The headline case is a confidential TLS server. You mint a certificate whose private key lives in the vault, then run a standard TLS server against it:
export PKCS11_PROVIDER_MODULE=/path/to/libprivasys_pkcs11.so
export PRIVASYS_PKCS11_VAULT=<vault-id> # privasys vault serve is running
# a certificate whose key never leaves the enclave
openssl req -new -x509 -provider pkcs11 -provider default \
-key "pkcs11:object=tls-key;type=private" -subj "/CN=example" -out cert.pem
# serve TLS with the vault-held key; the handshake signature happens in-enclave
openssl s_server -provider pkcs11 -provider default \
-key "pkcs11:object=tls-key;type=private" -cert cert.pem -accept 4443 -wwwEvery TLS handshake asks the vault to sign, so the server's private key never exists in the server's memory. The signing operation that a TLS handshake needs is a signature over a pre-computed digest, which the vault performs raw rather than hashing again. Java's SunPKCS11 reaches vault-held AES keys the same way, through the standard KeyStore and Cipher classes.
KMIP
Privasys/kmip-gateway is a KMIP 2.1 front-end that lets enterprise key-management software point at the constellation and use it as a remote key manager, unchanged. It implements the Baseline and Symmetric Key Lifecycle profiles plus asymmetric signing: create, get attributes, locate, encrypt, decrypt, sign, and destroy map onto the vault's operations, with the KMIP unique identifier equal to the key name.

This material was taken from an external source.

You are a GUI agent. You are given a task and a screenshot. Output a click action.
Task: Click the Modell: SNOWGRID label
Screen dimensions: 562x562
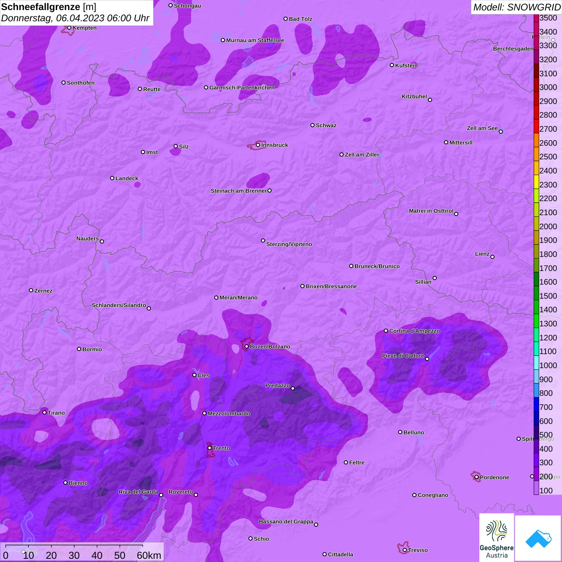516,7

The gateway is itself a Privasys confidential container-app, so it runs inside a TEE, authenticates to the vault with a manager-minted attested identity, and never introduces a plaintext hop between the client and the enclave. A small proxy adapts a standard KMIP client, which cannot verify an enclave quote on its own, onto the attested channel and verifies the gateway's quote before relaying anything.
Where a standard client stops
The same limit applies to every interface on this page. A PKCS#11 or KMIP client authenticates with a certificate or a credential, not with an OIDC grant, and it has no way to present a fresh wallet approval or to reason about a caller enclave's measurement. So:
- Operations a key allows unconditionally, or under conditions a standard client can satisfy, work over the standard interface.
- Operations a key gates on an attested measurement, a manager approval, or a wallet step-up are unavailable over the standard interface, and the vault refuses them.
- Policy authoring stays in the native REST API and CLI.
This is deliberate. A buyer who needs those interfaces gets interoperability for the baseline; the properties that make the vault worth using are still enforced by the enclave underneath, and a standard client can never turn them off.